Catania e Sant’Agata: la Tavola dell’Angelo.
- C’è una promessa, scritta su una tavoletta, che lega indissolubilmente la città di Catania alla sua patrona.
- Nel corso dei secoli, ci si è affidati a quella promessa, consegnata da un angelo.
- Ecco la storia della tavola, avvolta dalla leggenda.
La devozione dei cittadini di Catania verso Sant’Agata è da sempre molto forte. Alla sua patrona la città si è affidata in passato – e continua a farlo – in concomitanza degli eventi più pericolosi. I catanesi, fiduciosi nella promessa scritta sulla tavola dell’Angelo, hanno invocato così aiuto e protezione. Per più di quindici volte, dal 252 al 1886, Catania è stata salvata dalla distruzione della lava. Ed è poi stata preservata nel 535 dagli Ostrogoti, nel 1231 dall’ira di Federico Il, nel 1575 e nel 1743 dalla peste. Ma qual è la storia della tavoletta? Per raccontarla, bisogna addentrarsi nel territorio della leggenda, che si mescola ai fatti storici.
Significato dell’iscrizione sulla Tavola di Sant’Agata
Agata morì a Catania, nel 251 d.C. La sua morte fu testimonianza di fede e i primi cristiani raccolsero con devozione il suo corpo, cospargendolo di aromi e oli profumati. Seguendo un’usanza in voga all’epoca, deposero il corpo della martire in un sarcofago di pietra, che da allora è stato grande oggetto di culto a Catania. Si narra che, quando il sepolcro stava ormai per essere chiuso, si avvicinò un fanciullo, vestito di seta bianca. Insieme a lui c’erano altri cento fanciulli. Presto, quel giovinetto vestito di bianco venne identificato con un angelo: depositò presso il capo di Agata una tavoletta in marmo, riportante un’iscrizione: “M.S.S.H.D.E.P.L.”. Quella successione di lettere sta per: “Mens santa spontanea, honori Dei et patraie liberationi” (cioè: “Mente santa e spontanea, onore a Dio e liberazione della patria”).

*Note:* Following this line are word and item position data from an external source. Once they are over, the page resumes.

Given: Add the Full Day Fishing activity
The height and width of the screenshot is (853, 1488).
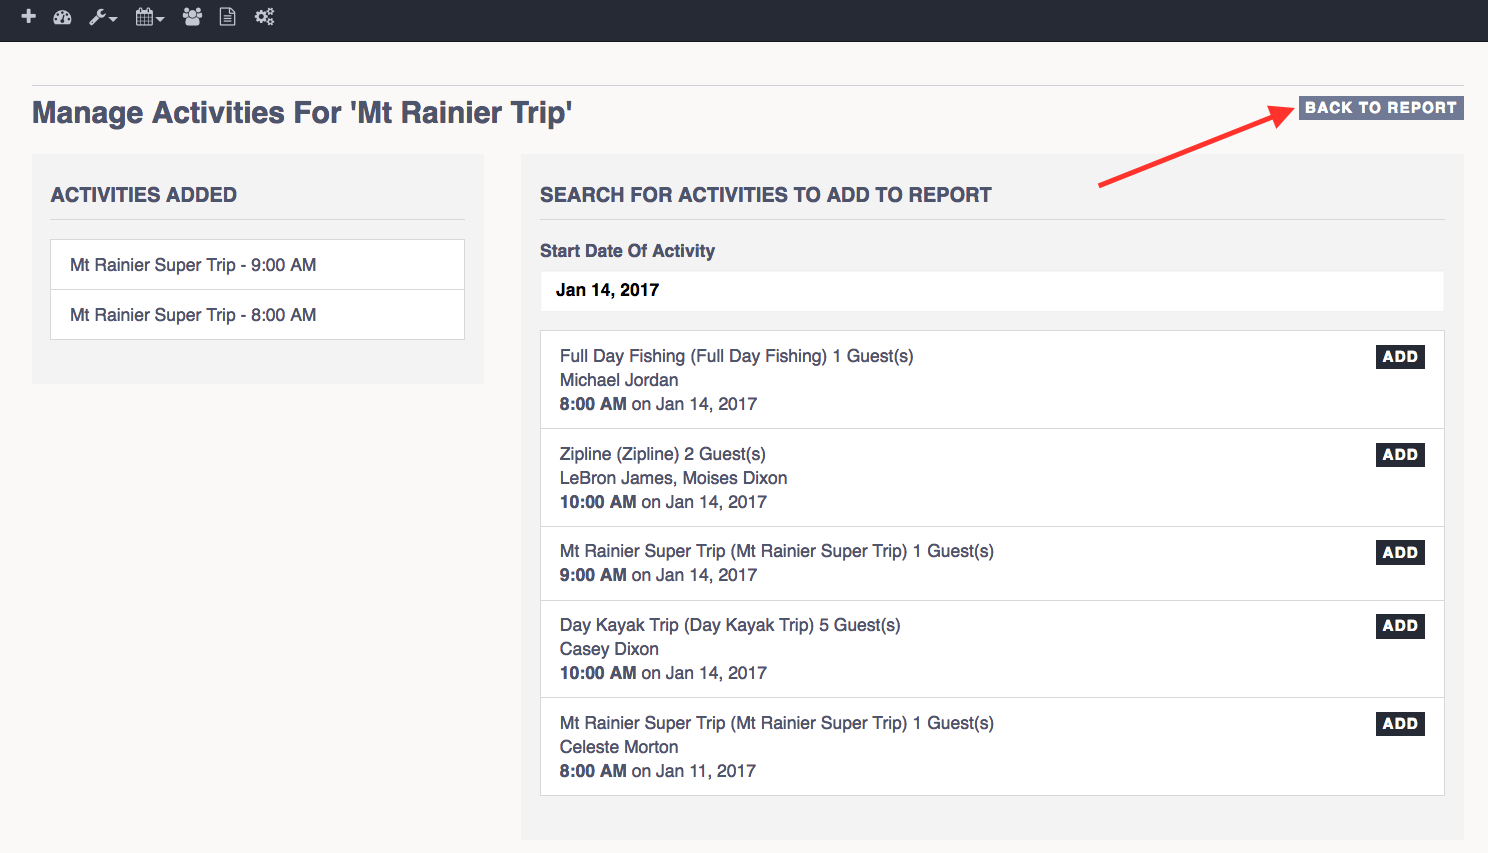Looking at the screenshot, I should (x=1399, y=355).

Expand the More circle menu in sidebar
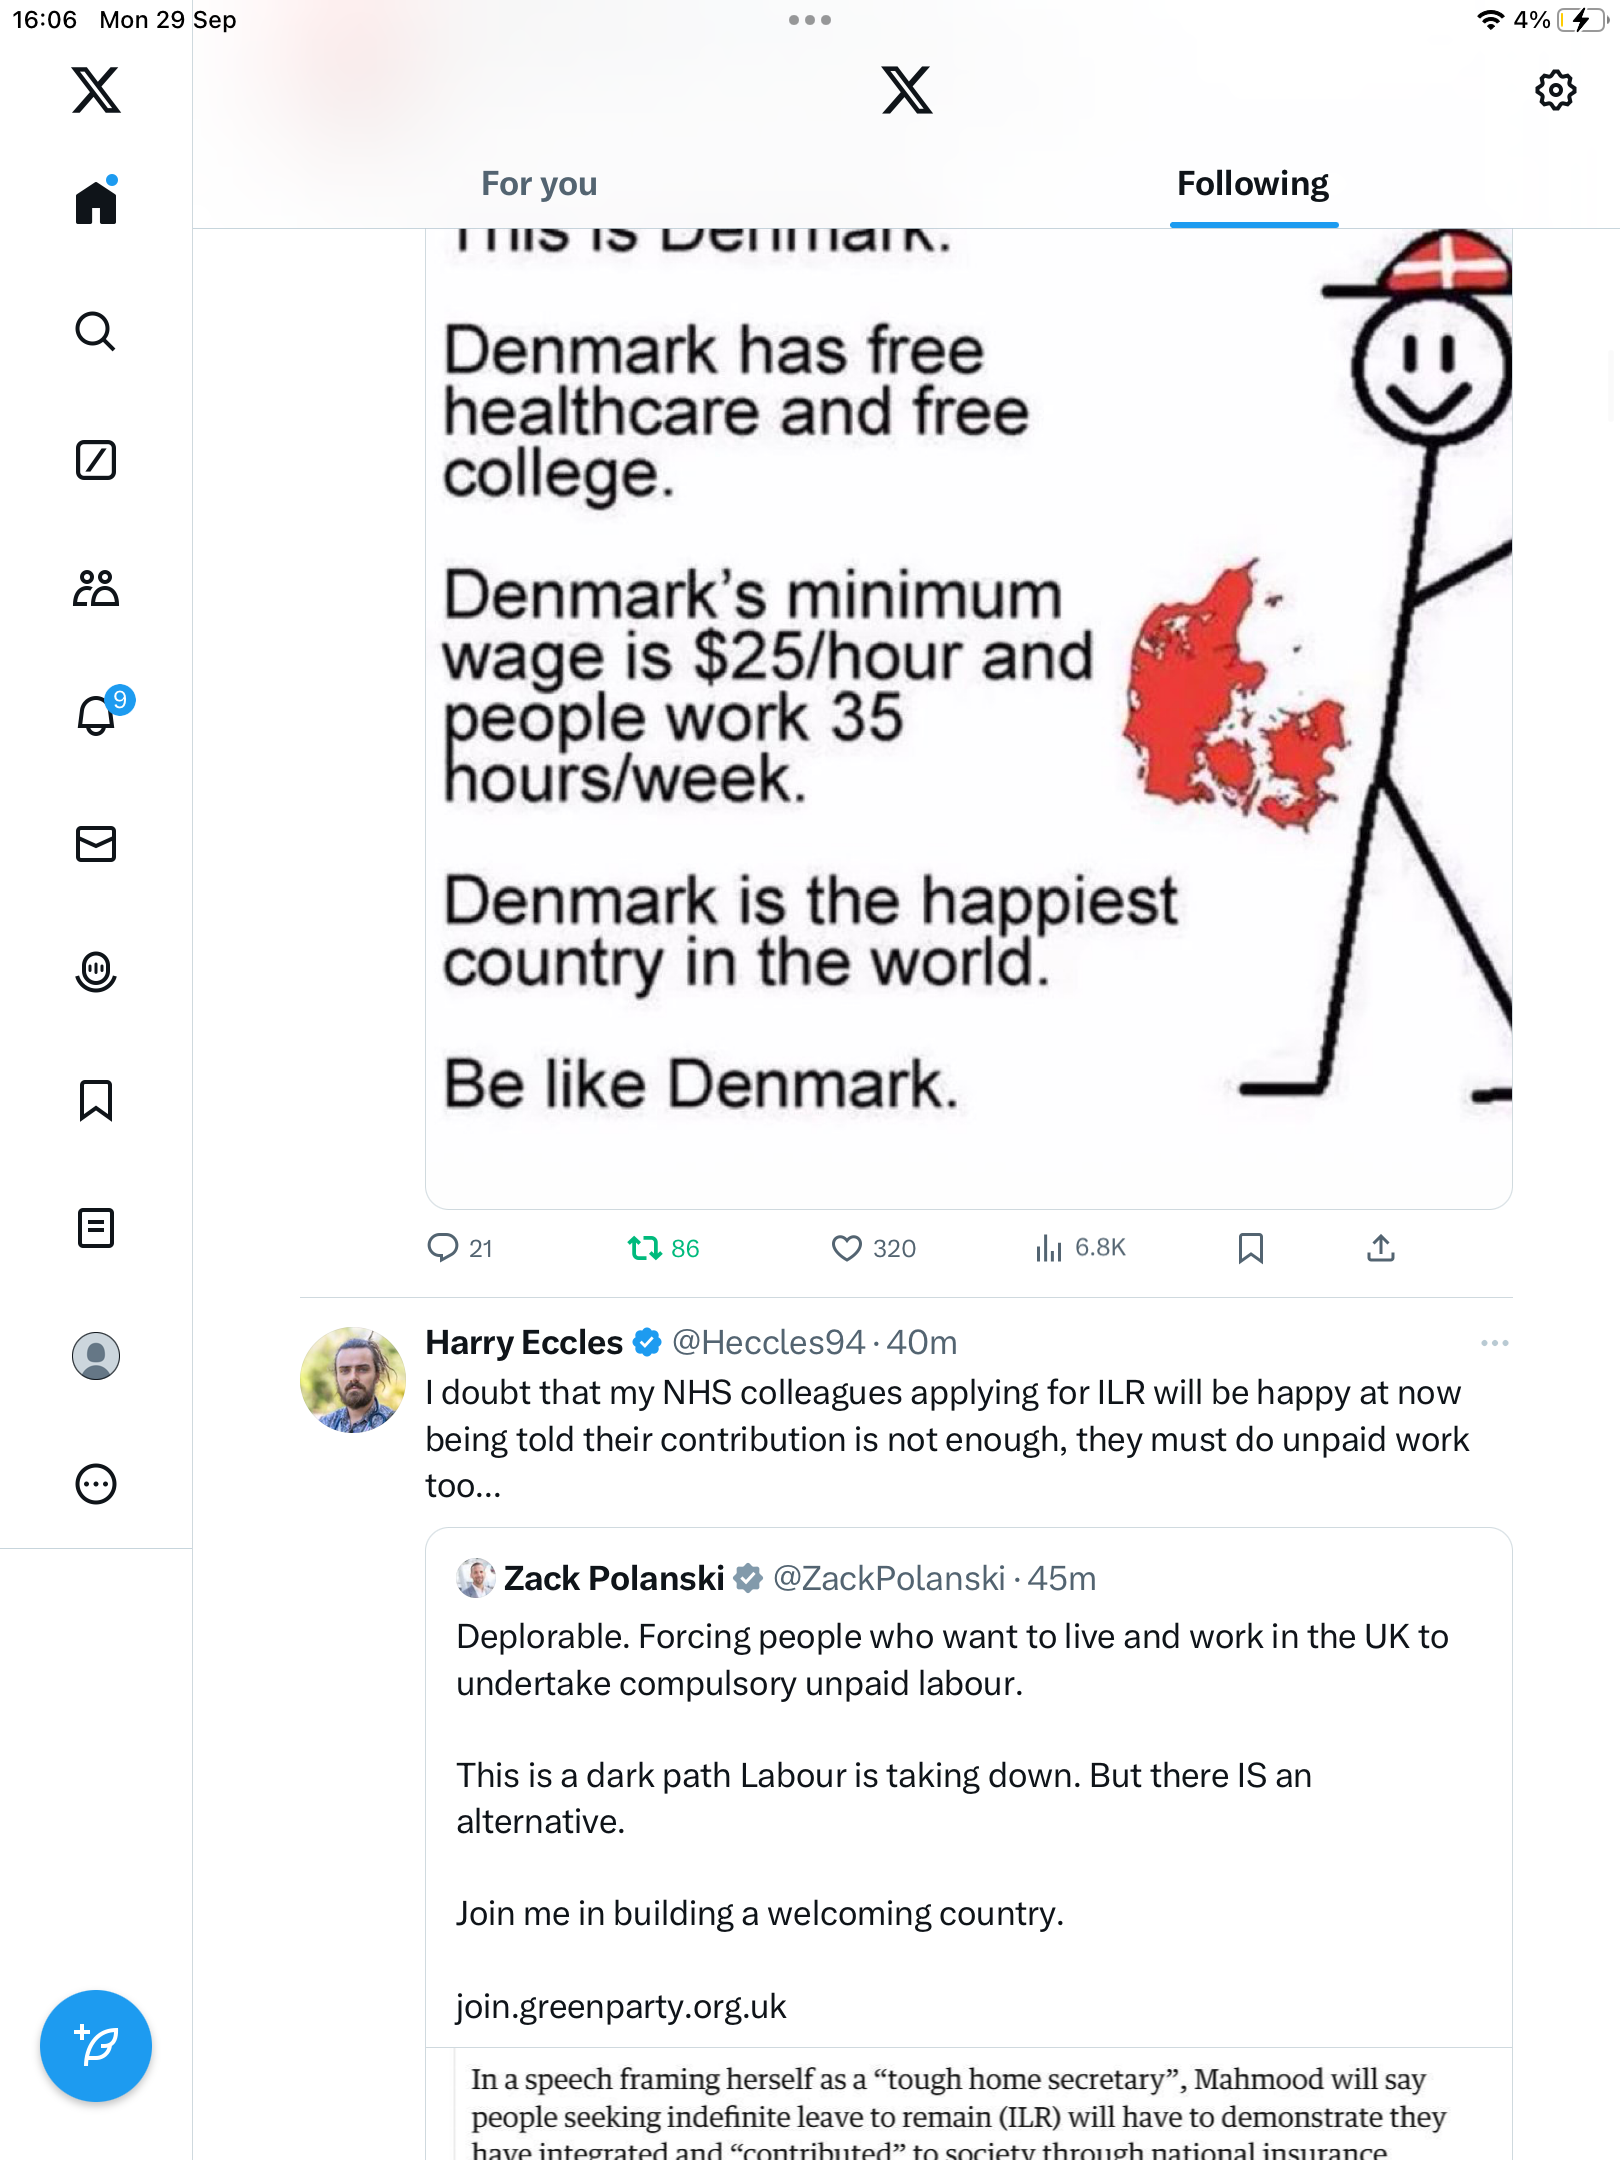coord(96,1484)
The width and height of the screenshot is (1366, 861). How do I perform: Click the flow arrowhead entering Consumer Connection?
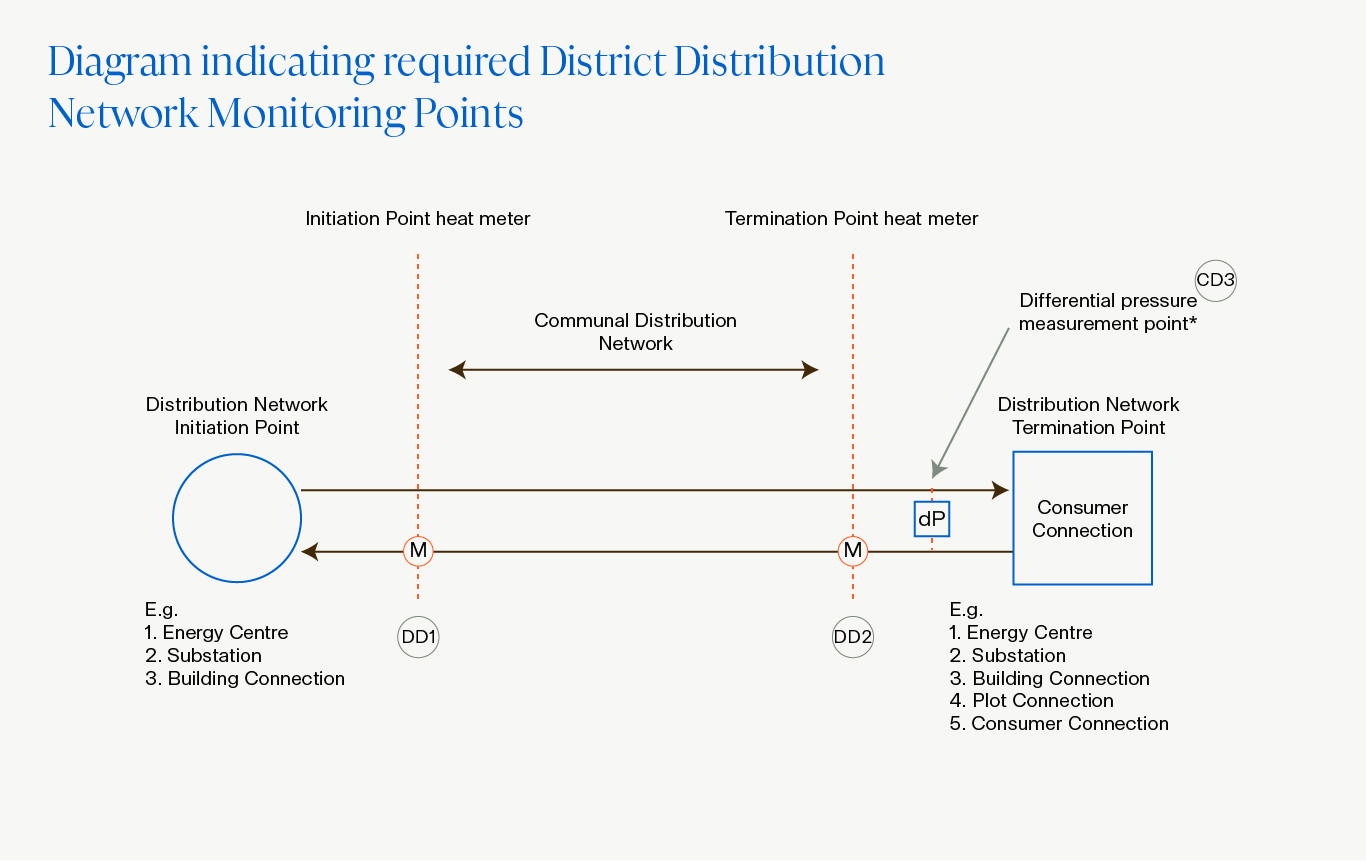[x=1000, y=490]
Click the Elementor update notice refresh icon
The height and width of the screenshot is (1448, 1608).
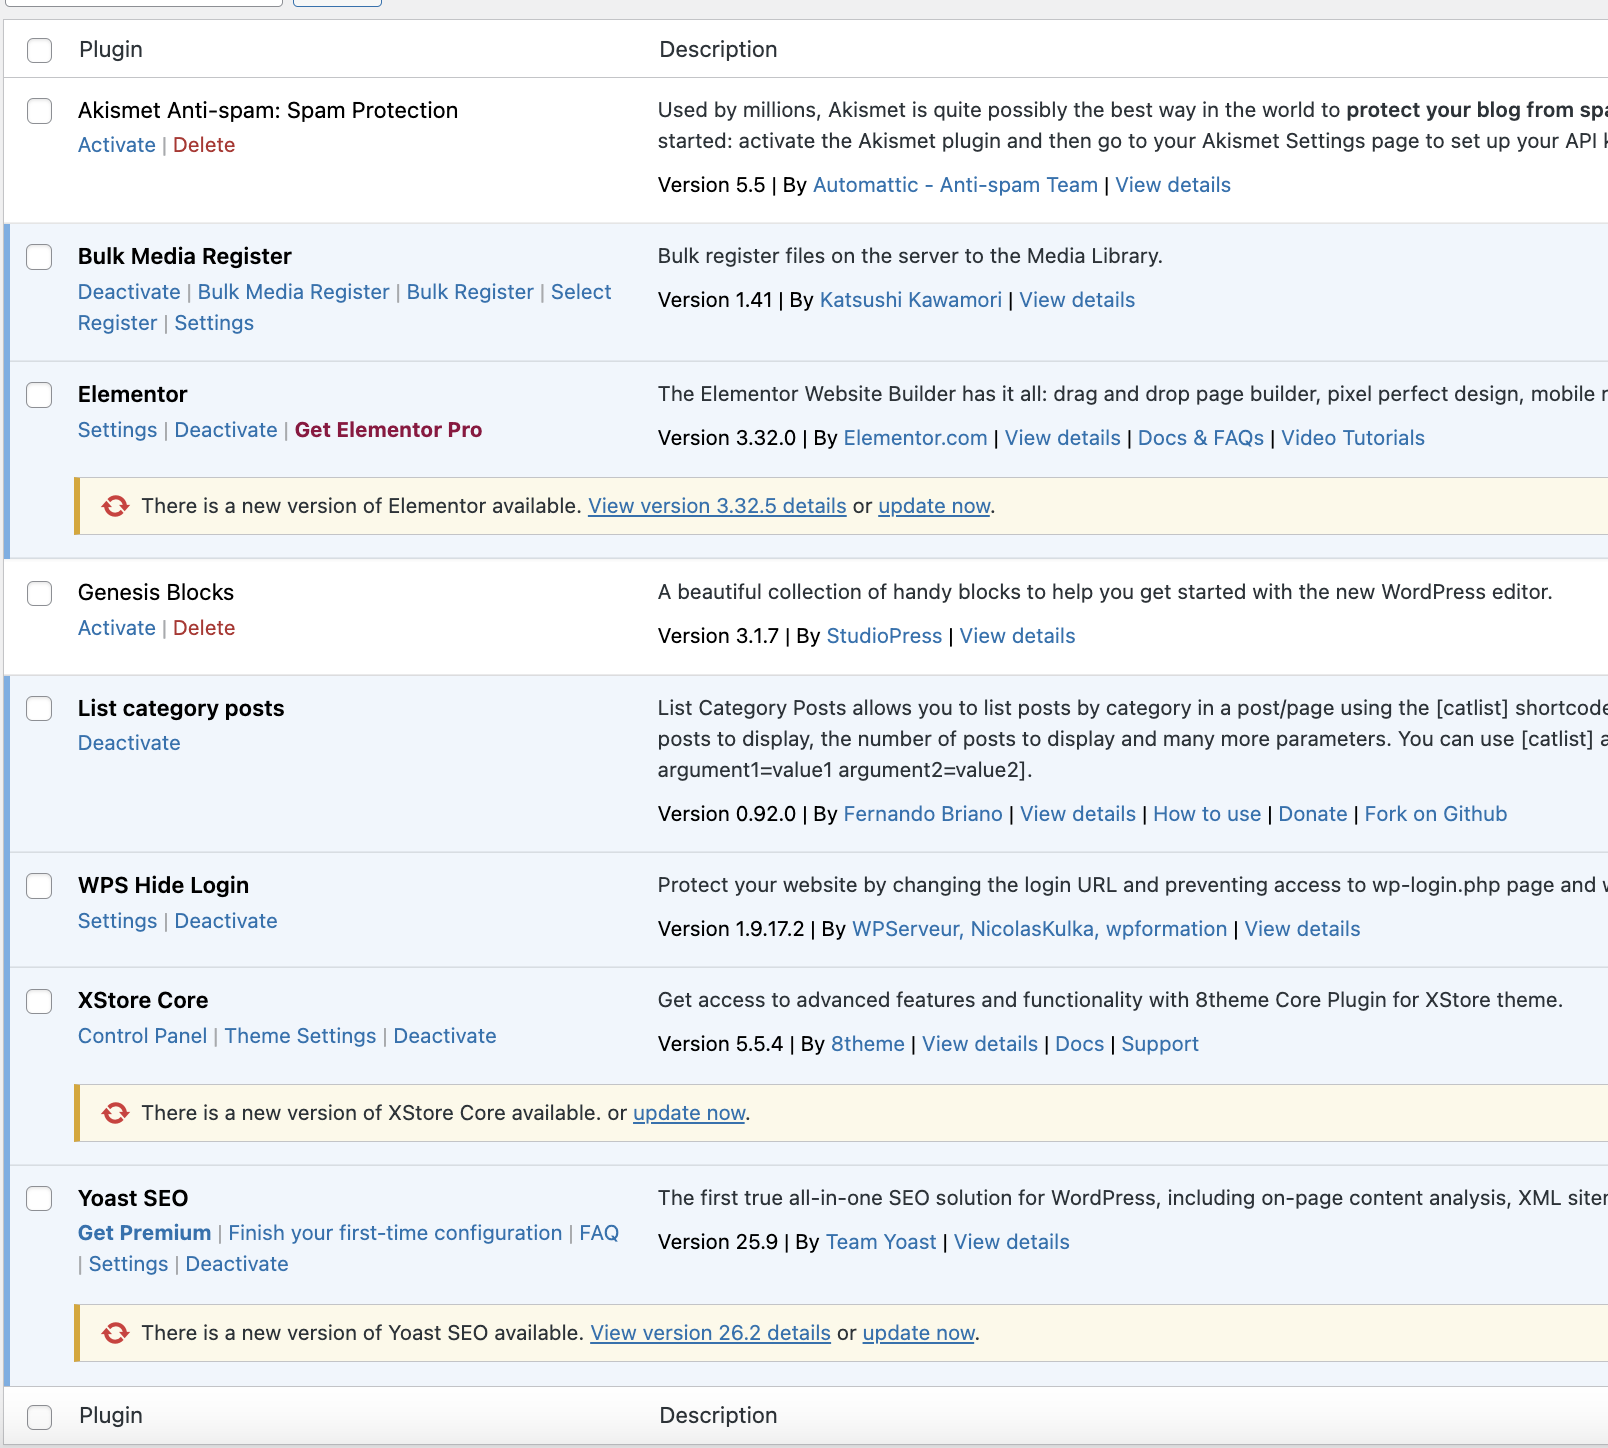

L’iscrizione è detta anche “elogio dell’angelo” ed è la sintesi delle caratteristiche della patrona di Catania, oltre che una solenne promessa di protezione della città. La Tavola dell’Angelo si trova oggi a Cremona, nella Chiesa di Sant’Agata. È spesso riprodotta nelle immagini sacre e nelle statue dedicate alla santa. Si trova anche sulla facciata della Cattedrale di Catania, insieme all’acronimo “N.O.P.A.Q.V.I.E.” (“Noli offendere Patriam Agathae quia ultrix iniuriarum est”, cioè “Non offendere il paese di Agata, perché è vendicatrice di ogni ingiustizia”).